Rachel spricht Arabisch
Die Sprecherin des Krankenhauses
hatte uns vorgewarnt: "Hadassah ist kein Disneyland, sondern real. Wir
sind eine Insel des Friedens. Kommen Sie, und schauen Sie sich die
Zukunft an!" Die Zukunft in dem labyrinthisch angelegten größten
Krankenhaus Israels ist surreal: Palästinenserinnen mit Kopftüchern
sitzen in Warteräumen neben kippabedeckten Juden, die in handlichen
Ausgaben des Alten Testaments blättern.
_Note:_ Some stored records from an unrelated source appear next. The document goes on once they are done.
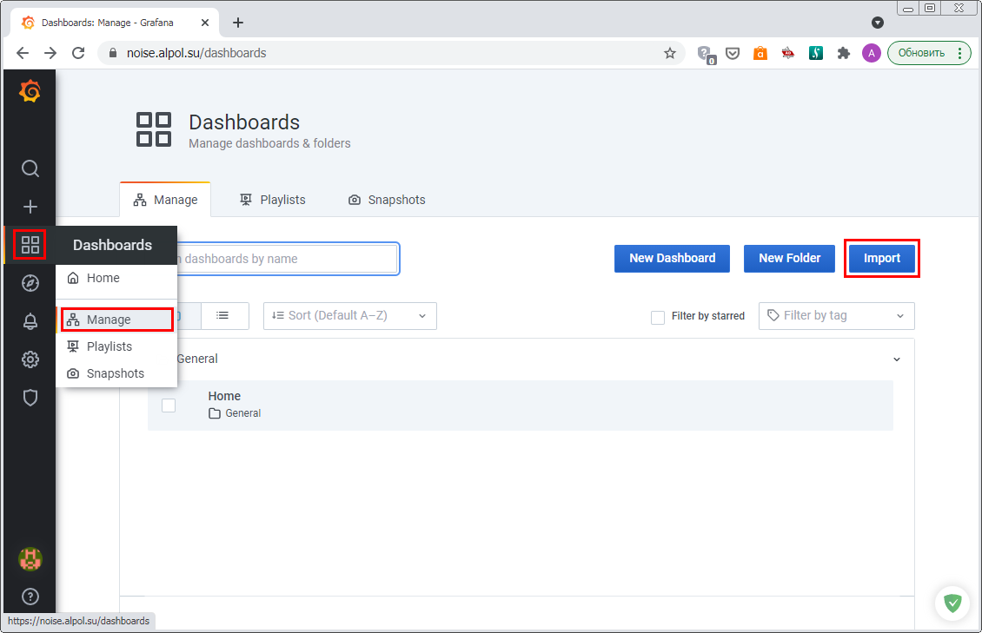This screenshot has height=633, width=982.
Task: Enable the Filter by starred checkbox
Action: click(658, 317)
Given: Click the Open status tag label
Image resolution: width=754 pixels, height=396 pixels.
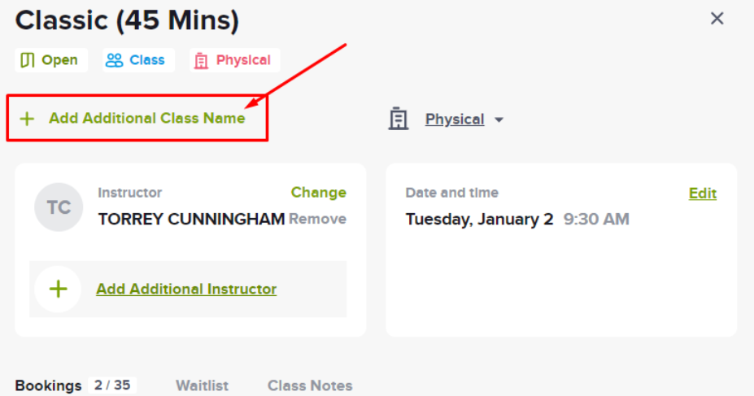Looking at the screenshot, I should point(59,60).
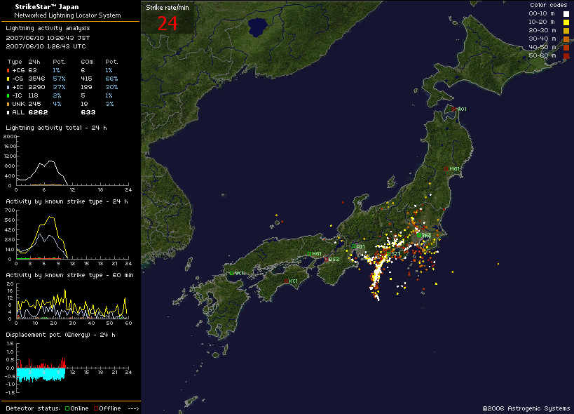Screen dimensions: 574x414
Task: Select the MG1 detector station marker
Action: click(446, 168)
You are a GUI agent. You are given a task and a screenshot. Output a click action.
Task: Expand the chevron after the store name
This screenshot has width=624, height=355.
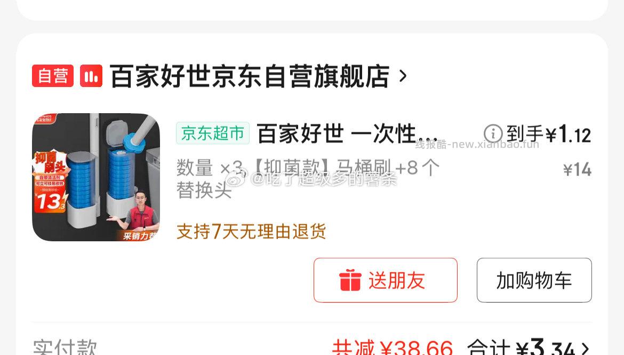(403, 76)
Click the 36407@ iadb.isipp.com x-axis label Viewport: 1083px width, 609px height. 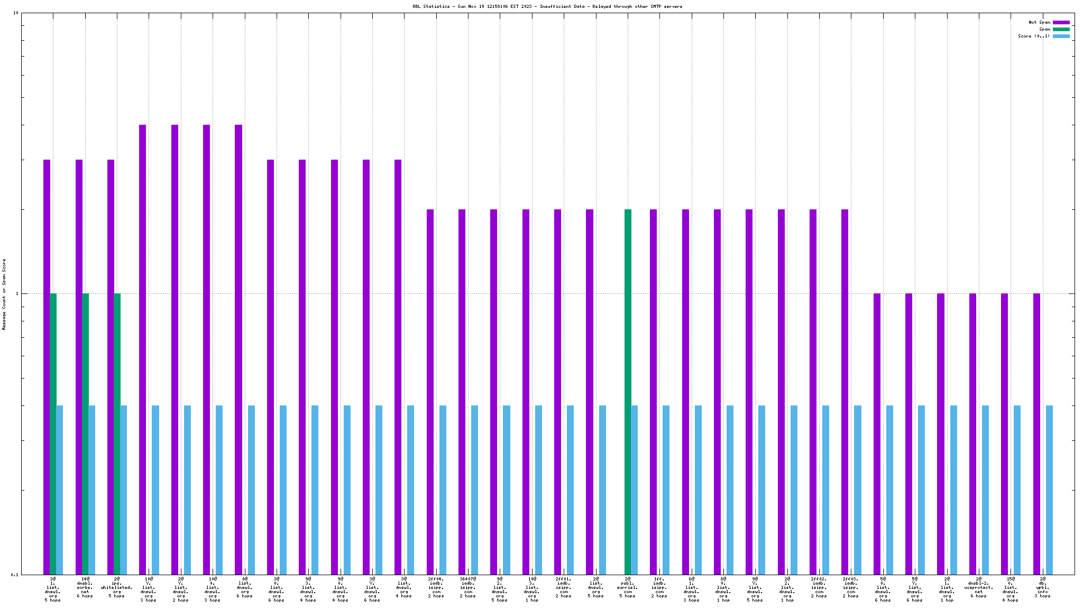pyautogui.click(x=468, y=587)
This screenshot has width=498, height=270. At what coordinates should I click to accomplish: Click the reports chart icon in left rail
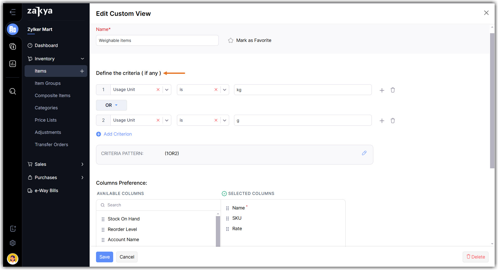[13, 64]
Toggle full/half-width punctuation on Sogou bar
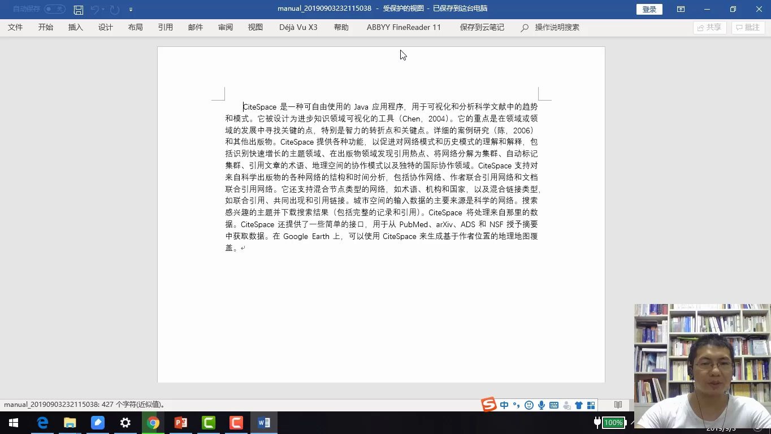771x434 pixels. tap(516, 405)
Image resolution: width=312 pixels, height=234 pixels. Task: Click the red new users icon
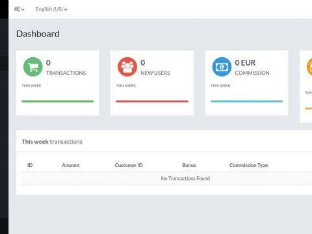pyautogui.click(x=127, y=67)
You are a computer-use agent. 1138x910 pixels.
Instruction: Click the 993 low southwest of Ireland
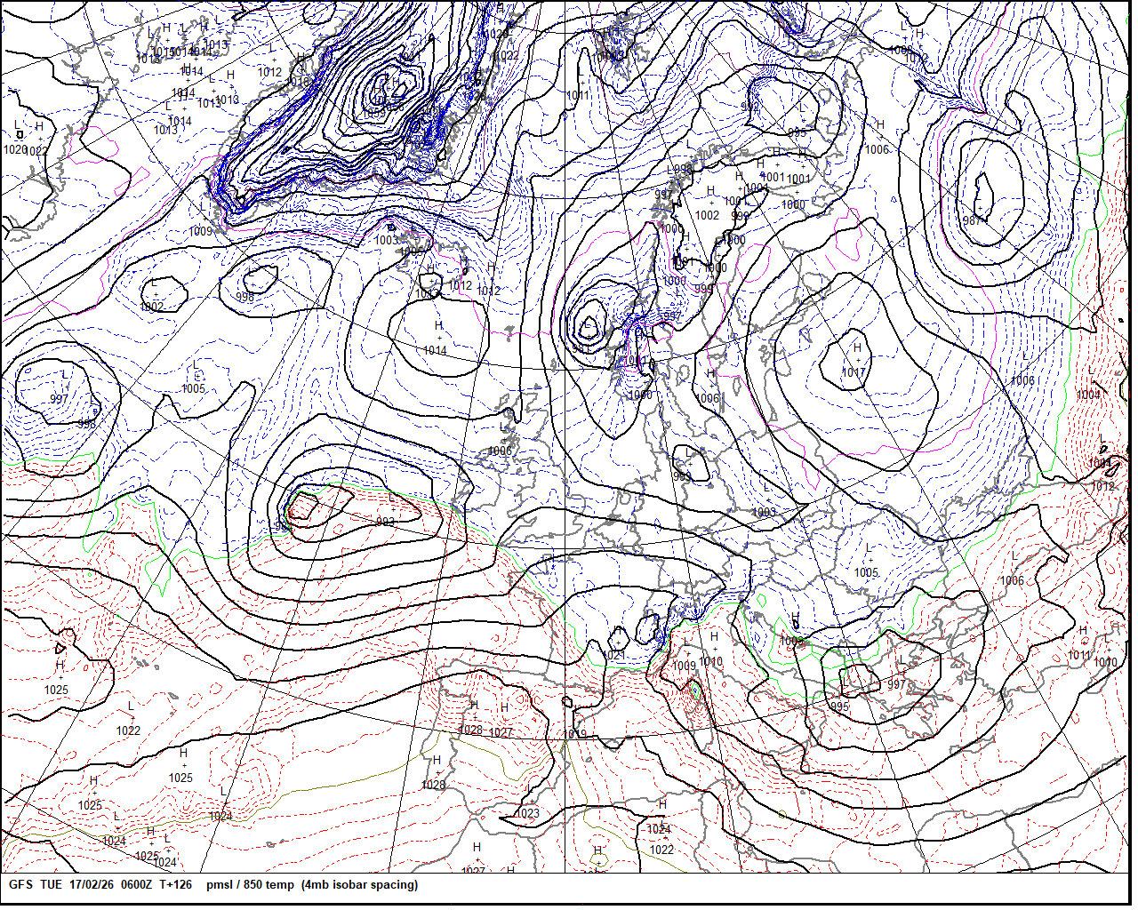(385, 522)
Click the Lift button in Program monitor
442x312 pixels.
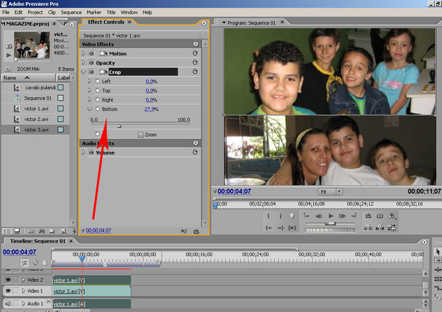point(367,227)
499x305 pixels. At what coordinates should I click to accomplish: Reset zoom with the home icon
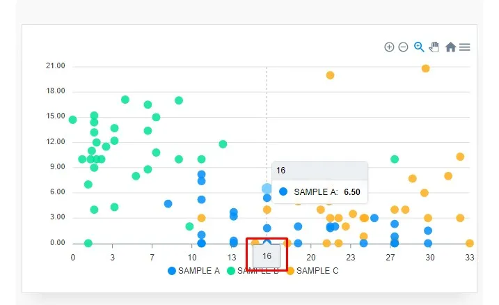tap(450, 47)
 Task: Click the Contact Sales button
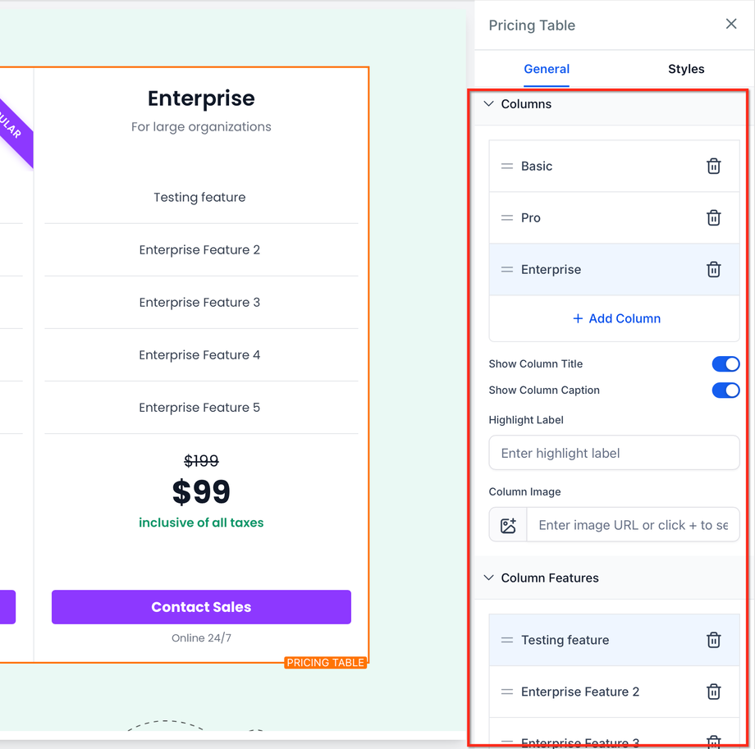point(201,607)
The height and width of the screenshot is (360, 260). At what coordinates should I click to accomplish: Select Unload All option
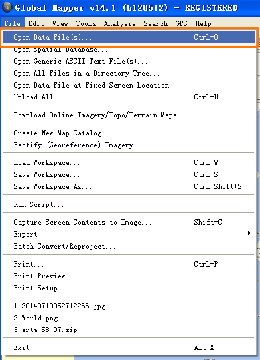129,97
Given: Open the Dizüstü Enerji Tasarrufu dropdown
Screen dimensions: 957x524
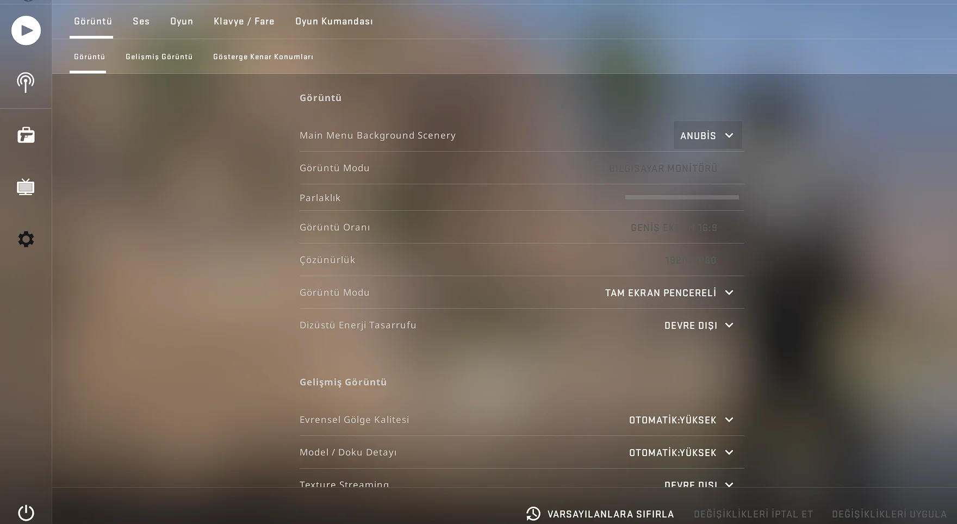Looking at the screenshot, I should click(x=699, y=326).
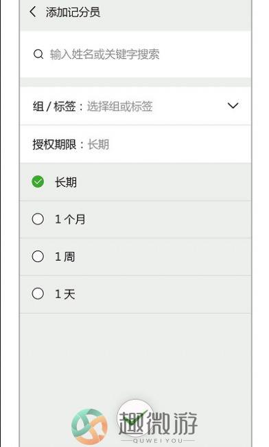Select the 1 周 radio button
This screenshot has width=269, height=447.
38,256
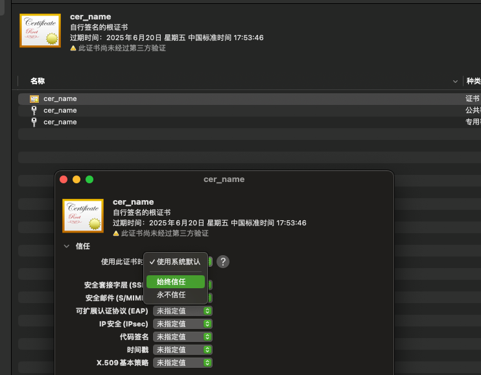Open the X.509基本策略 dropdown
Viewport: 481px width, 375px height.
tap(183, 363)

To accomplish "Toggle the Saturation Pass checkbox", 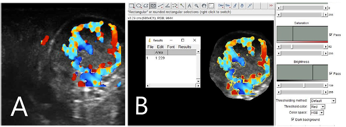I will point(331,35).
Jüdische Ärzte retten das Leben
von palästinensischen Terroristen, die von israelischen Soldaten
angeschossen worden sind oder sich bei einem Selbstmordanschlag verletzt
haben. Palästinensische Ärzte operieren schwer verwundete jüdische Opfer
von palästinensischen Selbstmordanschlägen. Jüdische Hebammen entbinden
palästinensische Frauen, palästinensische Geburtshelferinnen assistieren
beim Kaiserschnitt jüdischer Frauen. In Hadassah-Ein-Kerem retten
Palästinenser und jüdische Israelis Leben von Palästinensern und
jüdischen Israelis–und sie verhelfen Leben zur Welt. Sie arbeiten gegen
die grausame Statistik an, die seit dem Beginn der jüngsten Intifada
über 1400 palästinensische und über 400 jüdische Tote verzeichnet.
Nirgendwo sonst in Israel stehen Juden und Palästinenser so nah
beieinander, mit Stethoskopen bewaffnet, Schulter an Schulter. Nirgendwo
sonst sind Hass und Misstrauen Vokabeln von einem anderen Planeten.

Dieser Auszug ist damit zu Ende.